I personally thought that the tip cut might have been more of an aesthetic
preference than one of practicality.

------
ficklepickle
The article claims natural tanning methods result in an inferior product. I
believe this to be false. The reason nasty chemicals are used is because it is
cheaper, especially if the toxic waste can just be dumped in the environment.

If they are "looking" for a natural method, look no further than Chouara
tannery in Fez, Morocco. It's an open air tannery that has operated
continuously since the 11th century, with the techniques handed down through
the generations.

They use cow urine, pigeon feces, quicklime, salt and water in the tanning
process. It smells about as bad as you would imagine. They give visitors a
sprig of mint to hold in front of your nose. It helps, a little bit.

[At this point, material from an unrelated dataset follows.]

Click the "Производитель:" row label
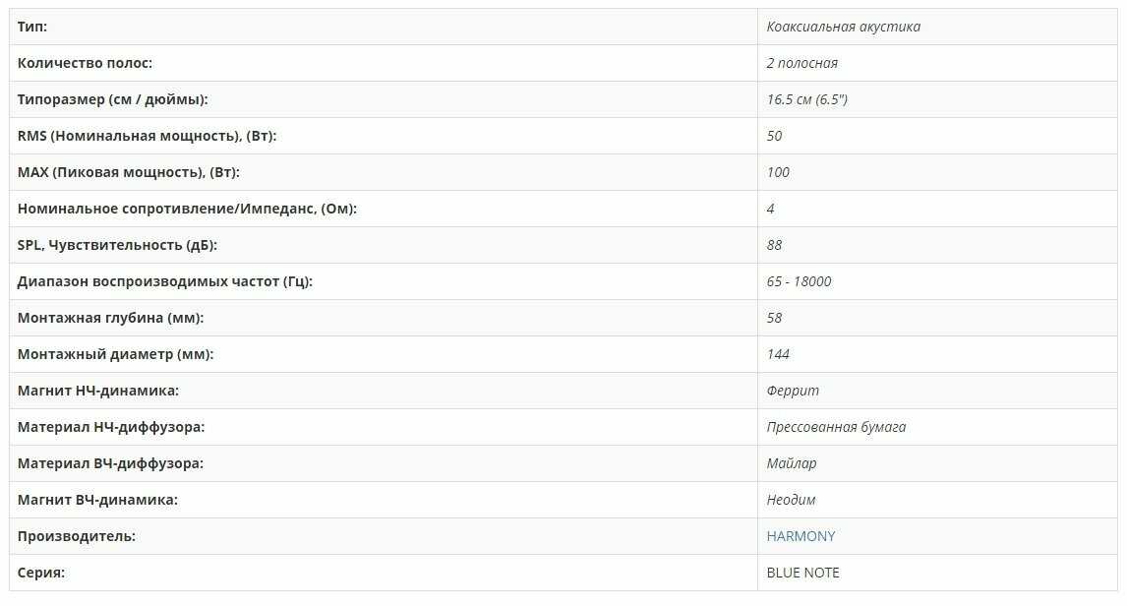 (x=77, y=536)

The end result is gorgeous leather that stands up very well. I have a pouf
that is dyed with saffron, it is still soft a decade later. If you get a
chance to buy some of this leather, I would highly recommend it. I'm sure it
is available online, too.

------
matheweis
“According to Hidenet, a leather markets research firm, a hide from a branded
cow went for as little as $4 the week of July 15, down from as much as $81
just five years ago.”

Wait, what? Consumer trends have shifted so radically in 5 years that even
with a white hot economy leather prices have dropped by 20x?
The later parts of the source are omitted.